Perkataan Aldo sukses membuat Putri mendesis, gadis tomboy itu kembali melayangkan pukulan di pundak Aldo. "Jangan sok tau! Heran ya, kenapa si laki-laki tuh suka sok tau?!"

"Dari pada sok tempe?"

"Ga lucu." Putri mencibir, bibirnya cemberut dengan kepala yang kembali tersender menatap kaca.
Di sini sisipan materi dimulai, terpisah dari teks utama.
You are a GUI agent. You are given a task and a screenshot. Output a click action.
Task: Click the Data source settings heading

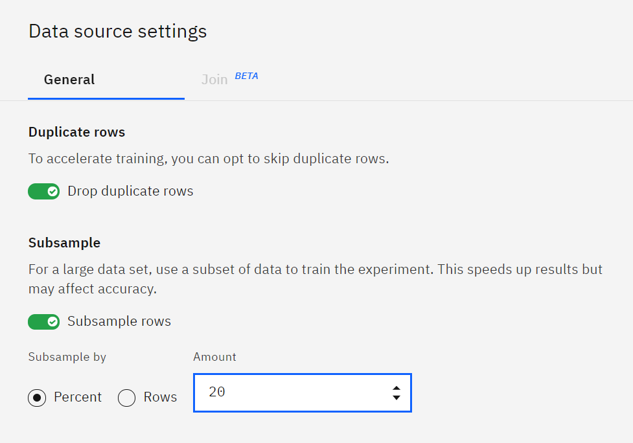coord(117,30)
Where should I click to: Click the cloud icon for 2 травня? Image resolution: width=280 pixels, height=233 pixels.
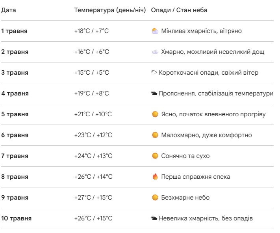(155, 52)
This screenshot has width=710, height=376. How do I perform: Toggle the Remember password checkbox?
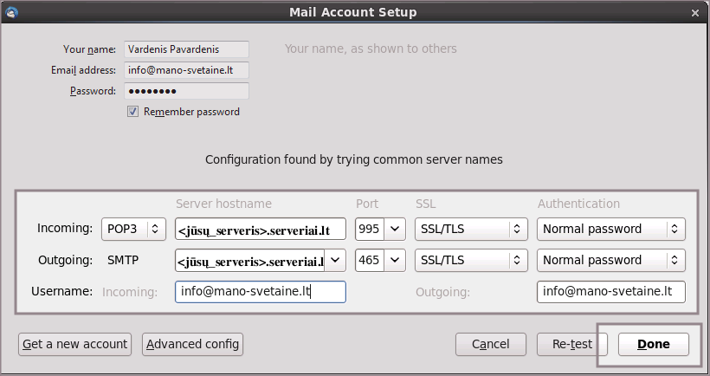tap(132, 112)
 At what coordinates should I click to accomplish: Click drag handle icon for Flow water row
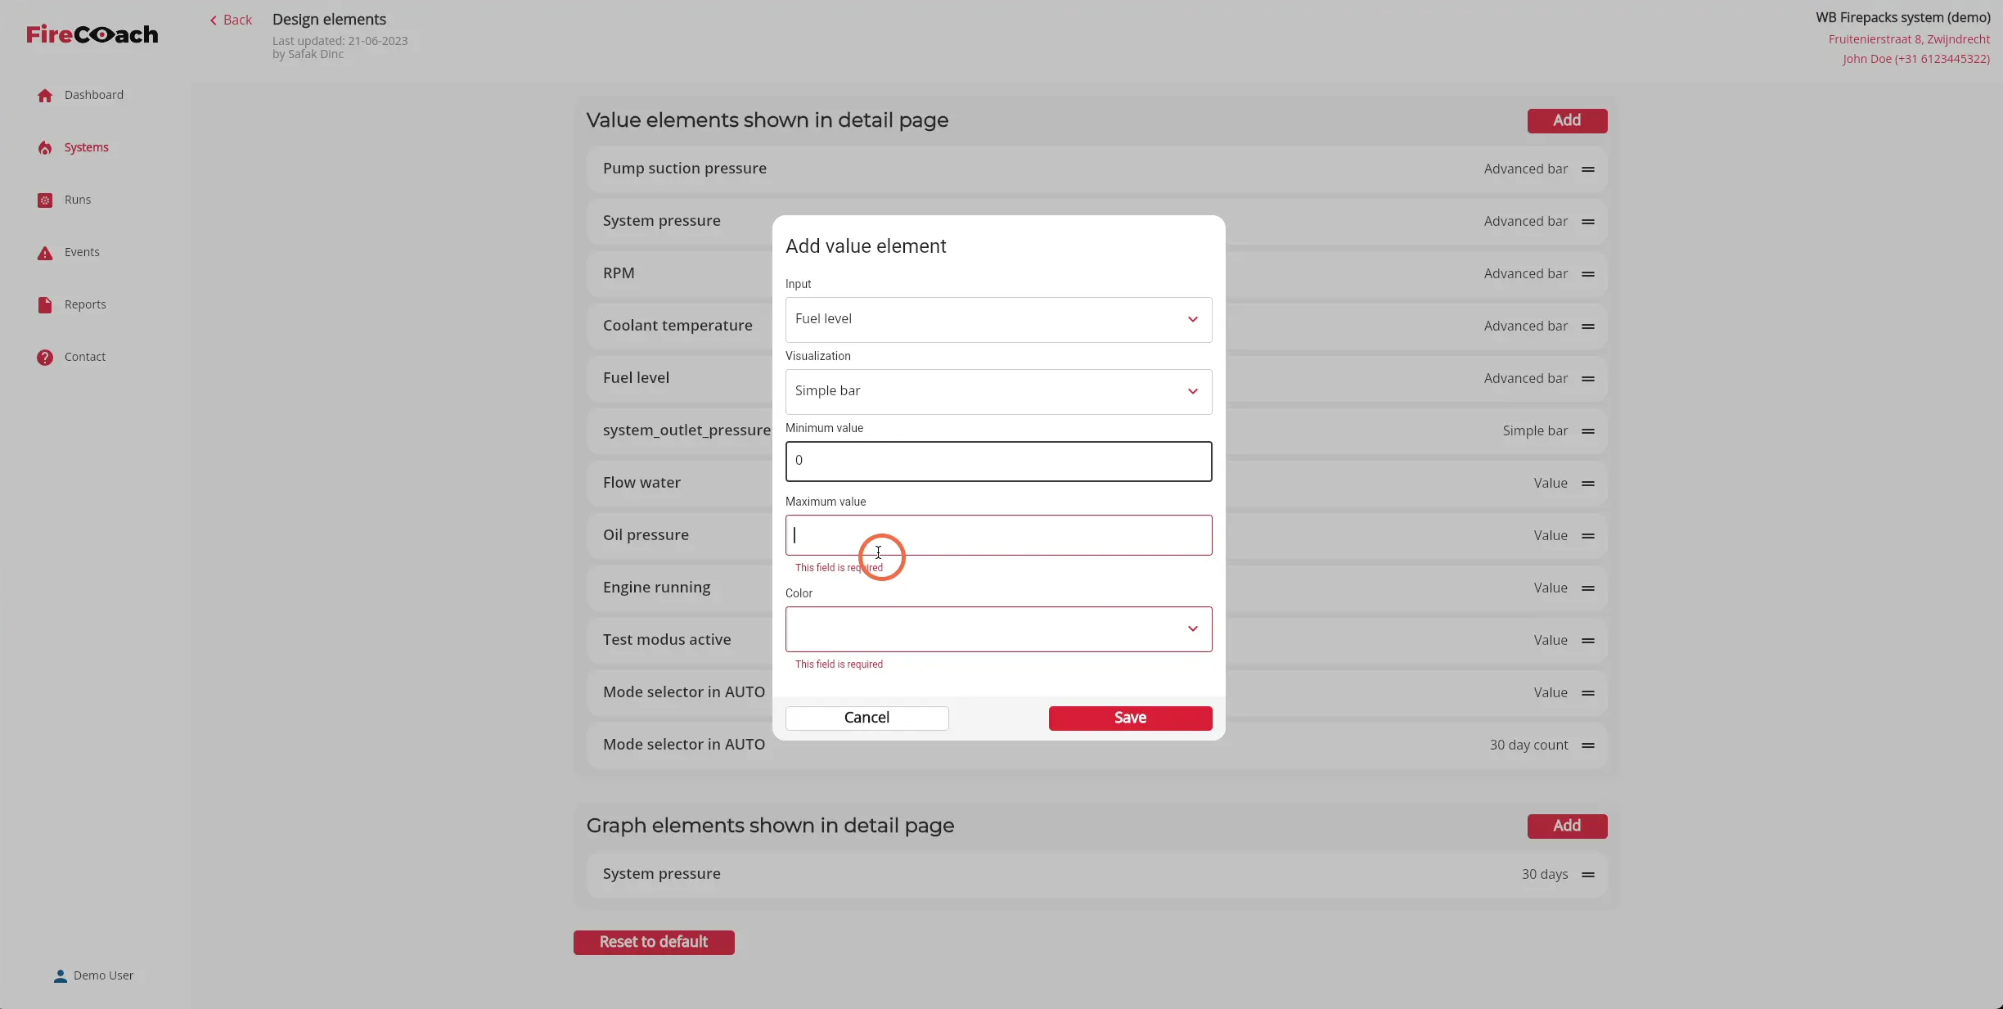coord(1588,484)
Aldo tertawa kecil, tangannya terangkat mengusap rambut Putri pelan. Menarik napas panjang, Aldo memiringkan kepalanya menatap Putri yang hanya diam tidak bersemangat.

"Put.."

"Apa lagi?"

Aldo tersenyum pelan. "Dalam hubungan, kalau satu menjauh. Yang satu lagi harus mendekat, ini bukan soal siapa yang salah, ini soal siapa yang mau bergerak duluan. Kalau kamu minta maaf kan bukan berarti salah."
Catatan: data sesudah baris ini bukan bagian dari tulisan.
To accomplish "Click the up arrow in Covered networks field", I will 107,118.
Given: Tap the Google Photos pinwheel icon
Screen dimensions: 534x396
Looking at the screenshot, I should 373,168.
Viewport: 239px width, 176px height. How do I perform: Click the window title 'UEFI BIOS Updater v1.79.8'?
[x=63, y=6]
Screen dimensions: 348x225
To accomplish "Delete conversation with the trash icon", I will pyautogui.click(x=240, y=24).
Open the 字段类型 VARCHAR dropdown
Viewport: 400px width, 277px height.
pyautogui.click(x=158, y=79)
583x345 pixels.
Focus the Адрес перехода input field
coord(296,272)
Hening, Putri tidak menjawab. Gadis itu hanya mengangguk pelan sembari menatap jalan yang ramai. Tidak ada jawaban apapun dari bibirnya hingga mobil Aldo berhenti di depan rumah Putri.

Gadis itu tetap diam, tidak bergerak dan bicara sedikitpun.

"Put.."

"Do, anterin aku ke rumah Geni ya."

***

Geni membuka lembaran buku sejarahnya dengan pelan, dia sudah membaca 3 lembar dari halaman pertama, tapi tidak ada satupun yang mampu dia cerna. Pikirannya terbang memikirkan Putri, walau sudah menolak semua panggilan telepon dan tidak membalas pesan dari Putri. Geni tetap tidak bisa mengusir Putri dari pikirannya.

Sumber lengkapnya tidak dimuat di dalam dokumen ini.